Aprender a conversar

"Conversar" equivale a versar juntos sobre un mismo tema, asunto o argumento. La conversación -el diálogo- es de dos, o más. Pero juntos y sobre una misma cosa. Si hay dos o más hablando de cosas distintas ya no estamos en una conversación ni en un diálogo, sino quizá en una olla de grillos, o tal vez, más probablemente, como con su habitual buen humor señala José Luis Olaizola, estemos metidos en una tertulia de españoles.

En estos tiempos que corren suele suceder que o reúnes o te reúnen. La reunión es un deber frecuente. Y esto es muy bueno cuando de veras la reunión es lo que su nombre parece indicar: "reunir", unir de nuevo -es de suponer- para estar más unidos que antes.

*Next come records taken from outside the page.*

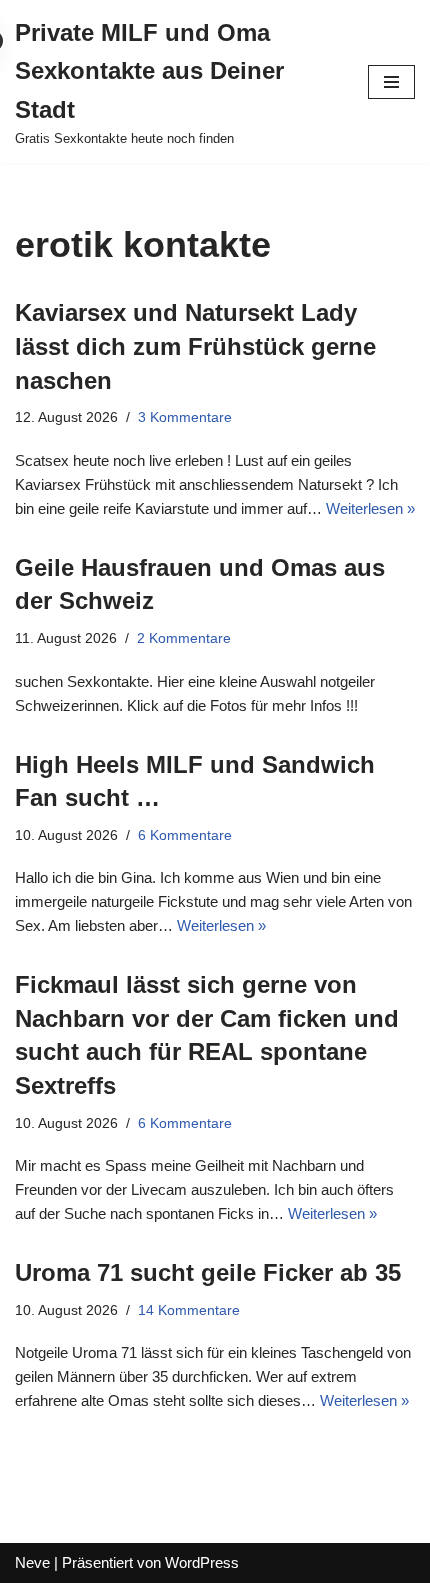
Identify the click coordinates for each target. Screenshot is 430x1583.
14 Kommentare (189, 1310)
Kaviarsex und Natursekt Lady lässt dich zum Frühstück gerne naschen (195, 346)
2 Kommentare (184, 638)
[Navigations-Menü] (391, 82)
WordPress (202, 1562)
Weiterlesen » (370, 508)
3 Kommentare (185, 417)
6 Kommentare (185, 835)
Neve (32, 1562)
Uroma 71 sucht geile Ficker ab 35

No siempre, sin embargo, se incrementa la unidad en las reuniones, incluso las pensadas para estrechar vínculos, enriquecer ideas, comprender un poco más a los otros, cooperar al bien común de la sociedad.

¿Por qué esos fracasos, al menos aparentes? No siempre, o casi nunca se debe a complejidad de los problemas que se debaten. Tengo para mí que casi siempre o muchas veces se debe a la complejidad de las conciencias.

Vale la pena no arrojar la toalla y cultivar sin desmayos "el santo diálogo, hijo de las nupcias de la inteligencia con la cordialidad". A mi me sirve de examen de conciencia el también d'orsiano "Decálogo para todo dialogante:

I. Escucha a todos, sobre todas las cosas.

II. Honrarás la educación que has recibido.

III. No desearás atropellar la palabra de tu prójimo.

IV. No te acalorarás.

V. No equivocarás.

VI. No pronunciarás palabras agresivas.

VII. No desearás tu monólogo frente al prójimo.

VIII. Celebrarás la inteligencia de los demás.

IX. No dialogarás en vano.

X. Vence en el diálogo, pero convence.